##### Supplied entries

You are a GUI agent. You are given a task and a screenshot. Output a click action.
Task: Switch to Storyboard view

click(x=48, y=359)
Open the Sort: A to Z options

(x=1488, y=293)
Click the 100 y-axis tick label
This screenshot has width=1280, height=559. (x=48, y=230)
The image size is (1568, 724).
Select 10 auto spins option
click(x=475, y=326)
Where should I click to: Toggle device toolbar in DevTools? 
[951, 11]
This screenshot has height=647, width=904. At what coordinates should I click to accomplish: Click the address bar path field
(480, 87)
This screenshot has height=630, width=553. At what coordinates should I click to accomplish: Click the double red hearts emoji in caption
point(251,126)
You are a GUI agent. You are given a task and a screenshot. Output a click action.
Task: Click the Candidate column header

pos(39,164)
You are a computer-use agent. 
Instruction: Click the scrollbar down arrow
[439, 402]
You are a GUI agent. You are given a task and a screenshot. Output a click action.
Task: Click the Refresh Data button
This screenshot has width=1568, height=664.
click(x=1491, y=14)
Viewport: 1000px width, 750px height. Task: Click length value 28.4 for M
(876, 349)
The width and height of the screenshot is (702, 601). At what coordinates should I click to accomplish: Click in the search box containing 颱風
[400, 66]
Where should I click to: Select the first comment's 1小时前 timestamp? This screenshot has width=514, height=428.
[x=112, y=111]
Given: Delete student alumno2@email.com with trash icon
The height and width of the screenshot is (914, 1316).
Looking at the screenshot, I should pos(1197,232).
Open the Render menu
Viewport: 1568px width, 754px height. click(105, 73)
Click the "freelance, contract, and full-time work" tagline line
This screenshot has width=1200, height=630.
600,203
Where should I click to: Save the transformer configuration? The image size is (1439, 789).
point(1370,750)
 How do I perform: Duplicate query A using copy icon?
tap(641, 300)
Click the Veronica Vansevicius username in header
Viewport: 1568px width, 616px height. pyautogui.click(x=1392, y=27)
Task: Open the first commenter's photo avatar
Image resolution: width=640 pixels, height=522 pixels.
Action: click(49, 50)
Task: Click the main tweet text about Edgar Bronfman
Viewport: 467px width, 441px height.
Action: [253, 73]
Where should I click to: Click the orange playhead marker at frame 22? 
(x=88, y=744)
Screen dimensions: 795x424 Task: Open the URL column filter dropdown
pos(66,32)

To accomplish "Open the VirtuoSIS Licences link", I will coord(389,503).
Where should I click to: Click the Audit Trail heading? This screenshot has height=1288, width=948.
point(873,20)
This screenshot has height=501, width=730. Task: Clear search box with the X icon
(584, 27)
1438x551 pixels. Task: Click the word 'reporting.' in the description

##########

* **What is required**: From the material above, set down exactly the lines starting at the one with "Instruction: Click the scrollbar down arrow" and ending at the one with "Given: Delete student", end lines included.

* **Task answer**:
Instruction: Click the scrollbar down arrow
[439, 402]
You are a GUI agent. You are given a task and a screenshot. Output a click action.
Task: Click the Refresh Data button
This screenshot has width=1568, height=664.
click(x=1491, y=14)
Viewport: 1000px width, 750px height. Task: Click length value 28.4 for M
(876, 349)
The width and height of the screenshot is (702, 601). At what coordinates should I click to accomplish: Click in the search box containing 颱風
[400, 66]
Where should I click to: Select the first comment's 1小时前 timestamp? This screenshot has width=514, height=428.
[x=112, y=111]
Given: Delete student alumno2@email.com with trash icon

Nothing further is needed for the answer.